Dataset entries
# # # # #
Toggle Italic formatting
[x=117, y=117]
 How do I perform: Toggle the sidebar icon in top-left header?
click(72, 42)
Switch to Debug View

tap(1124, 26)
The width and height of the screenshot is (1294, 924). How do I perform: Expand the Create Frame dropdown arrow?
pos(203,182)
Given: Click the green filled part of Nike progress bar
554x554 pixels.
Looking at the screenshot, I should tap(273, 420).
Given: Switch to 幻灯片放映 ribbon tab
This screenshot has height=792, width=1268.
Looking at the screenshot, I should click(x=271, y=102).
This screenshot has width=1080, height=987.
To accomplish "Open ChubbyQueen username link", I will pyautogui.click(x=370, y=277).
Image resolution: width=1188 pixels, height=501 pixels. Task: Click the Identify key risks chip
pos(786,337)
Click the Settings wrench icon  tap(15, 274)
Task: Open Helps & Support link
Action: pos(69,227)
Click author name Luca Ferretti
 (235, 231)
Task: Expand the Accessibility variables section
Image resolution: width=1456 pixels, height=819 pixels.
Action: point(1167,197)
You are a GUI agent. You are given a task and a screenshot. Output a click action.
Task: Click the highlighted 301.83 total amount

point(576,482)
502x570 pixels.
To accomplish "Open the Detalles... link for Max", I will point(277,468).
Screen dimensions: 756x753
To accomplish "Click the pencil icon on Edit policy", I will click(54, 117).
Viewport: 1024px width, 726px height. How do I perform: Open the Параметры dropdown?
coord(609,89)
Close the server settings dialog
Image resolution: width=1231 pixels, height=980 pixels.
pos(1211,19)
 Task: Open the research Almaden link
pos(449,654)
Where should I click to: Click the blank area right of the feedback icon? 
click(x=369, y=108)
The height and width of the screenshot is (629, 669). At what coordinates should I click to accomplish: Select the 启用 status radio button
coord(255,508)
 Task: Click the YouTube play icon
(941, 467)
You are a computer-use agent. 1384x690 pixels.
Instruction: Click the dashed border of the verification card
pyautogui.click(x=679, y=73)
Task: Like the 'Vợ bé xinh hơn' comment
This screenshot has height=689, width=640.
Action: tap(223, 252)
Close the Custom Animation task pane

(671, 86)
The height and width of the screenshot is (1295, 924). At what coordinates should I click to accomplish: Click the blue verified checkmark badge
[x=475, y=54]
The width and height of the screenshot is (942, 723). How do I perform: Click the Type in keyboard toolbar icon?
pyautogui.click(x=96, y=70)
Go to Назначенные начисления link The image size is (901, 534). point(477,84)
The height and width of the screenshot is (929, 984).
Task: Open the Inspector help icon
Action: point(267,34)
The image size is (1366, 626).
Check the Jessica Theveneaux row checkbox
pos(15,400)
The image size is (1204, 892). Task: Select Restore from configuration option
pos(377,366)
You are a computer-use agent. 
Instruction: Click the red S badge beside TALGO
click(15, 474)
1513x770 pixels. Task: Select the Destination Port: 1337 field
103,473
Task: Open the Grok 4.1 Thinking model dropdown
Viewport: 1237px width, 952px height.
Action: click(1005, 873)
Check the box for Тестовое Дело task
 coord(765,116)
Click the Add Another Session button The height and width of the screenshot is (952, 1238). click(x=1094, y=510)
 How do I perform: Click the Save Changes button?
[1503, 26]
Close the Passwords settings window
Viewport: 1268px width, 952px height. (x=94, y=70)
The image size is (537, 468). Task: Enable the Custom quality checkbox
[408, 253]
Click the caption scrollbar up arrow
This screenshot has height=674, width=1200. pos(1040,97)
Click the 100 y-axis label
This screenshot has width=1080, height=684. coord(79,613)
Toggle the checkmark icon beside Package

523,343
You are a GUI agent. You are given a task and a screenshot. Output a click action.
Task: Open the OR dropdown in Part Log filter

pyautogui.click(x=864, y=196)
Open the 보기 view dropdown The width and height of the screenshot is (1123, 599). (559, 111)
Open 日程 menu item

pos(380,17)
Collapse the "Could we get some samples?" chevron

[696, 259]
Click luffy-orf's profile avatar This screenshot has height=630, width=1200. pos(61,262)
# # # # #
• _Exercise prompt_
Filter the entries above down to the lines that hold the word "will", and copy those lines.

• _Exercise answer_
To accomplish "Open ChubbyQueen username link", I will pyautogui.click(x=370, y=277).
To accomplish "Open the Detalles... link for Max", I will point(277,468).
To accomplish "Click the pencil icon on Edit policy", I will click(54, 117).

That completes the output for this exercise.